Canada accelerates AI strategy two years early with task force and quantum push

Canada sets up an AI task force and accelerates a refreshed national strategy for later this year. Expect focus on research, adoption, skills, safety, and digital sovereignty.

Categorized in: AI News Government
Published on: Sep 25, 2025
Canada accelerates AI strategy two years early with task force and quantum push

Ottawa forms AI task force and fast-tracks a refreshed strategy

MONTREAL - The federal government is assembling a task force to guide its next steps on artificial intelligence, and Artificial Intelligence Minister Evan Solomon says a refreshed national AI strategy will be tabled later this year-nearly two years ahead of plan.

"We need to update and move quickly," Solomon told the All In AI conference in Montreal, signaling urgency on research, deployment, and governance across the public and private sectors.
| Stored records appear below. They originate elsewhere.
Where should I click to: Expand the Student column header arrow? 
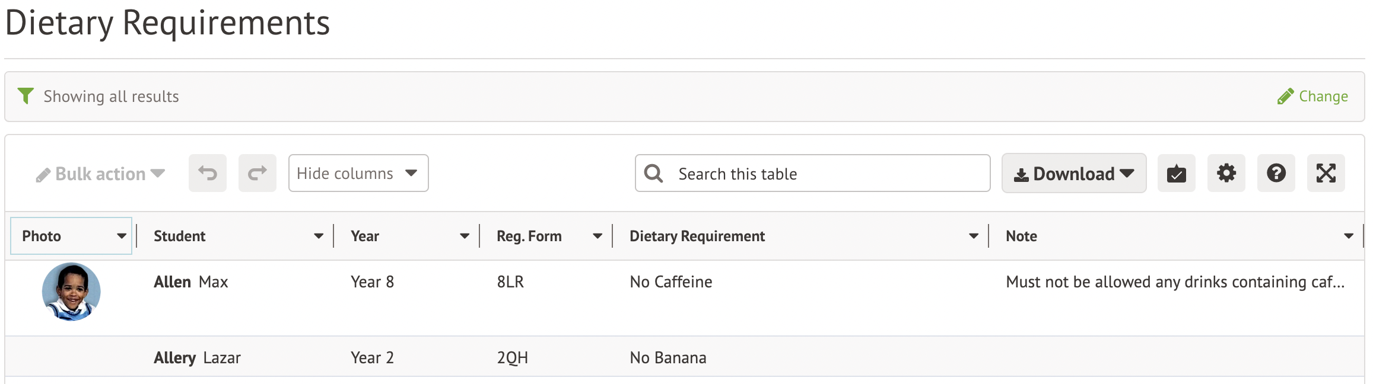(x=319, y=236)
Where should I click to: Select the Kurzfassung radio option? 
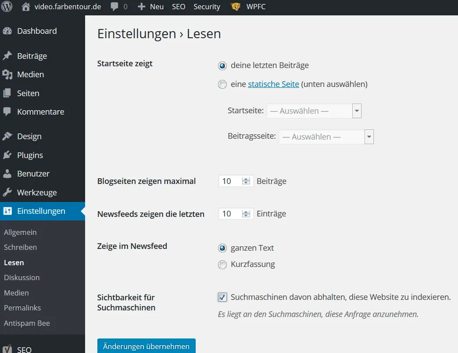tap(222, 265)
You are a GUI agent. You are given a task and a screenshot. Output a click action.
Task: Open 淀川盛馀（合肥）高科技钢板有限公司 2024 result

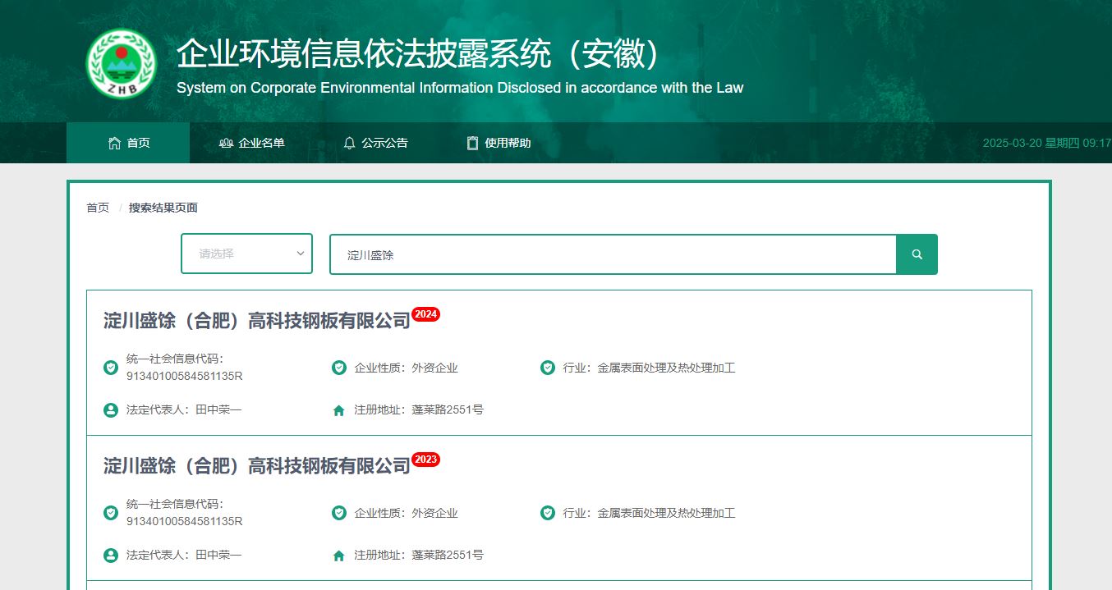251,320
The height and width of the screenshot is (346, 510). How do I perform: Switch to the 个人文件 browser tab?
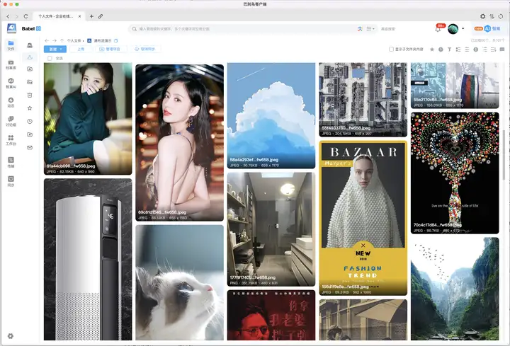[x=56, y=16]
What the task force will do

The task force will include about 20 representatives from industry, academia, and civil society. Membership will be announced later this week. Members will consult their networks, bring forward bold, practical recommendations, and report back in November.

  • Research and commercialization
  • Adoption and investment
  • Infrastructure and skills
  • Safety and security

Public input will also be part of the process.

Context: Canada's AI strategy

Canada was the first country to launch a national AI strategy, updated in 2022, with a focus on commercialization, standards, talent, and research. A further update this year signals a push to move from pilots to deployment while tightening safeguards and standards.

For background on the existing framework, see the Pan-Canadian AI Strategy overview from CIFAR here.

Quantum initiative and digital sovereignty

Solomon previewed a major quantum initiative for October aimed at keeping talent and intellectual property in Canada. The objective: build companies that stay, grow, and compete globally-rather than being acquired and moved.

He called digital sovereignty "the most pressing policy and democratic issue of our time," arguing that Canada needs a resilient digital economy "that someone else can't decide to turn off."

From megaprojects to digital infrastructure

Solomon compared today's AI framework conversations to past national projects like the railroad and highway systems. The message to governments: digital infrastructure-compute, data, standards, and secure connectivity-is core economic infrastructure.

Privacy, safety, and public trust

Solomon emphasized trust-building: privacy reform, protections against deepfakes and scams, and safeguards for children. He said the government will set clear standards for data use so innovators have certainty while the public has confidence.

He underscored a core principle: sensitive health, financial, and personal data must be governed by Canadian law. For operational guidance inside government, review the Directive on Automated Decision-Making and the Algorithmic Impact Assessment here.

Public service use cases and procurement

After his keynote, Solomon joined a panel with Cohere, the Toronto firm that recently signed an agreement with the federal government to support AI in the public service. Expect continued pilots with Canadian vendors, with stronger guardrails on privacy, model evaluation, and data residency.

What this means for public servants

Agencies should prepare for tighter standards, faster deployment cycles, and more scrutiny on data protection. The direction is clear: accelerate adoption where benefits are proven, while reinforcing privacy, security, and transparency.

  • Inventory current and planned AI projects; flag those touching sensitive data.
  • Stand up or update an AI governance board with legal, privacy, and security leads.
  • Prioritize data classification, retention, and access controls; validate Canadian data residency for sensitive workloads.
  • Adopt model evaluation steps: bias checks, red-teaming, performance monitoring, and human-in-the-loop for high-impact decisions.
  • Prepare procurement templates that include safety, privacy, incident response, and IP terms for AI systems.
  • Plan workforce training for policy, technical, and frontline teams.

Timeline to watch

  • October: Federal quantum initiative announcement.
  • November: Task force delivers recommendations to the minister.
  • Later this year: Refreshed national AI strategy released.

How to engage

Departments should coordinate submissions to the task force once public input opens. Share operational constraints, procurement realities, and priority use cases where AI can deliver measurable outcomes with clear safeguards.

Upskill your team

If you're building internal capability for safe, effective AI adoption in government roles, explore practical training options by job function to accelerate skills without sacrificing compliance.

Bottom line: expect speed with guardrails. The federal signal is to invest in Canadian AI, protect sensitive data under Canadian law, and build the digital infrastructure needed for long-term economic resilience.